Dementia and my mom
I never imagined that I would lose my mother.
day to day
moment by moment
To something called Dementia.
I figured we’d have quiet times
to remember
to play board games,
But a thief stole and claimed his vision
And the puzzles are gone
scrabble games
Even the crazy 8.
The next thing to go was his memory.
“Why am I here in this place?”
“When can I go home?”
“Where is my stuff?”
“I think I own this building, I inherited it.”
“Do you know where my room is?”
“I never see you.” Mom, I’ve been here every day.
“Why can’t I go with you?”
Since you can’t walk, you’re in a wheelchair.
“If I can”
Mom, do you need help going to the bathroom?
Getting in and out of bed requires two people.
“Your father was here, he slept with me last night”
Dad has been gone for almost 20 years.
But they tell me to just agree with her so as not to upset her.
But it bothers me…
Confined to a wheelchair, her days drag on
You sleep or go out in the sun, “to absorb”
“I’m glad you’re here,” she says and then falls asleep.
Every day the same, but a little different
Foods you can’t remember
The time of day she has no idea
Waiting, wondering why she’s still alive
“I told you I wouldn’t stay, but I’m still here”
It’s okay mom, we’re glad you’re still here.
He had been coming for a long time.
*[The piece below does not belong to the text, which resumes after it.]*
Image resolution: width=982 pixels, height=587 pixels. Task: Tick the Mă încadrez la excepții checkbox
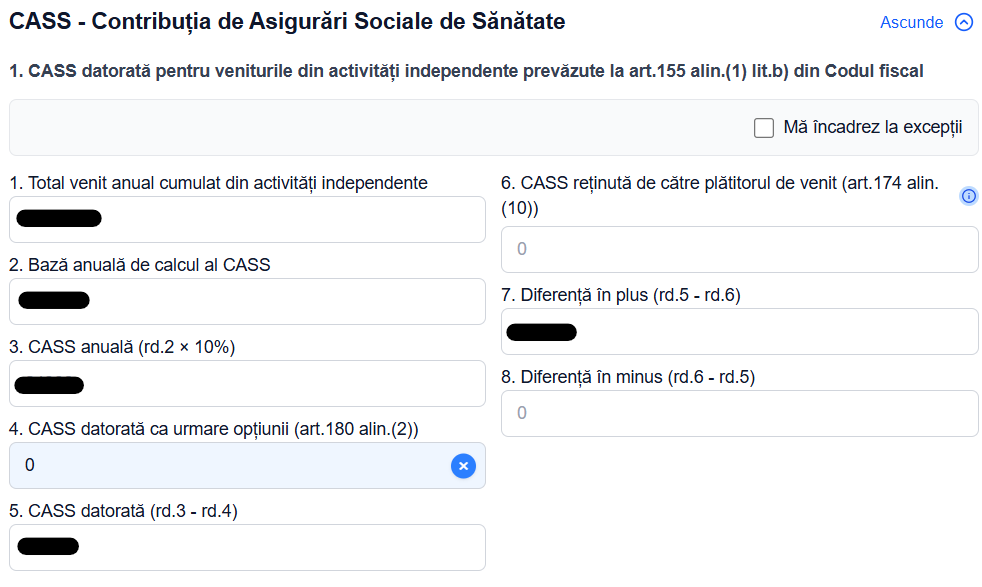[763, 128]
Since last fall she had been in and out of the hospital with various infections and we thought she was gone in March when her blood pressure dropped and she had another infection, but she recovered even without the medication. The problem was that she could no longer walk on her own. She had needed help for a long time and I had been in her residence for weeks 24 hours a day, 7 days a week. It was time to make a move to a nursing home. We did the paperwork and then we waited. She had to stay in the hospital as she could not return to her residence. That meant we had to clean out her room, throwing out a lot of stuff that wouldn’t fit in her new room: dressers, chairs, tables, and her electric bed. The family took what she could, but we only gave away what was left.
My sister lives 5 hours away so she tries to come every other weekend which helps but the main care falls on me. I feel so guilty if I can’t get in every day, even though I know she’s safe. There are little things that are not being done, for which they do not have time because they have too many people to take care of. I am worried about what will happen to me when I am 98 years old. It is time for the government to pay more attention to health care for the elderly.